▼
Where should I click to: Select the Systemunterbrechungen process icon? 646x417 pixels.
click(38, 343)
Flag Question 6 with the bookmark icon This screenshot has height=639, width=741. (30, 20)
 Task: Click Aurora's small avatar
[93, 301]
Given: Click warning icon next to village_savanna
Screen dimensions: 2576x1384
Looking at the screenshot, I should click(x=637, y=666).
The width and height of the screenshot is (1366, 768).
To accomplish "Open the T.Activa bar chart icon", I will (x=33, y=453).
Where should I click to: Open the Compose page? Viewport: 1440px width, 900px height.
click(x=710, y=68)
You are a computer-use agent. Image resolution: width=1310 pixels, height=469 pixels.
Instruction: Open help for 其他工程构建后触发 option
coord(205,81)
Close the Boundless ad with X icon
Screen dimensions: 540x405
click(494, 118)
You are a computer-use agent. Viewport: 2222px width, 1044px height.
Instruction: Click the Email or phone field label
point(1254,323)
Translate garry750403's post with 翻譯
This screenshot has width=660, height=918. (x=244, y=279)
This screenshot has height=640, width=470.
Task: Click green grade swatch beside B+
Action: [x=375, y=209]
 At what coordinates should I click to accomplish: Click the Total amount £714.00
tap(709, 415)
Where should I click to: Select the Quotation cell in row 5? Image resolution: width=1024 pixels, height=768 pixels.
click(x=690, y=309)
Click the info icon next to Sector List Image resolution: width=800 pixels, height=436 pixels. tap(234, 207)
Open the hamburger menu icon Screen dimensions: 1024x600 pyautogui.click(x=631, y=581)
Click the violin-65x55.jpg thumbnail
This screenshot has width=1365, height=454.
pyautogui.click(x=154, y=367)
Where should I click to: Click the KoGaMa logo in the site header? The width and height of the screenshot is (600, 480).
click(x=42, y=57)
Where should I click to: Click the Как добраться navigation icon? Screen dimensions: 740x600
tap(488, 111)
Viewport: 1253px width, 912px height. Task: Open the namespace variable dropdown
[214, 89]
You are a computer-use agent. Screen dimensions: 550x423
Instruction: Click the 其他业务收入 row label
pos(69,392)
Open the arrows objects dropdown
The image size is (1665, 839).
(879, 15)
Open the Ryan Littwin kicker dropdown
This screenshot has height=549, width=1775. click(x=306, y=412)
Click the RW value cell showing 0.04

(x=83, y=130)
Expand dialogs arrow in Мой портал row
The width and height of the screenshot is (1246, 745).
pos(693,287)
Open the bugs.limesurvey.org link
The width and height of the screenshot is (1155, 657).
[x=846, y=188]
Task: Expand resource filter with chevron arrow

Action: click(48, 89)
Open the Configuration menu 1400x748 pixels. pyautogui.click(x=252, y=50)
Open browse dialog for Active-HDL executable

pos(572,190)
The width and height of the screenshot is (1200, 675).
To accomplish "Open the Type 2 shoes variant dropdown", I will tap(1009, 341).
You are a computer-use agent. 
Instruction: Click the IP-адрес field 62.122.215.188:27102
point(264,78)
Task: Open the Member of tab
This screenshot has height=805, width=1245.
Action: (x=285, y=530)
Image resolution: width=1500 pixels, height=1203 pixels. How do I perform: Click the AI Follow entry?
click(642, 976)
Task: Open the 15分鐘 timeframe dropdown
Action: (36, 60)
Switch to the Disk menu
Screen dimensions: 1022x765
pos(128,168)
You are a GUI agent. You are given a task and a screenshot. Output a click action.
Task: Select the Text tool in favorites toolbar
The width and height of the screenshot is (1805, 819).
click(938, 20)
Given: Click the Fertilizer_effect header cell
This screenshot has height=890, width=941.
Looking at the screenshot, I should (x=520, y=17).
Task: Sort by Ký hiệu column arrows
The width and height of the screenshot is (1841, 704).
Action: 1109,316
▲
_PROBLEM DETAILS_
Reproduce exactly the lines that run from the start of the records to the line with "The width and height of the screenshot is (1366, 768).", both included.

_ANSWER TO THE PROBLEM_
Where should I click to: Select the Systemunterbrechungen process icon? 646x417 pixels.
click(38, 343)
Flag Question 6 with the bookmark icon This screenshot has height=639, width=741. (30, 20)
 Task: Click Aurora's small avatar
[93, 301]
Given: Click warning icon next to village_savanna
Screen dimensions: 2576x1384
Looking at the screenshot, I should click(x=637, y=666).
The width and height of the screenshot is (1366, 768).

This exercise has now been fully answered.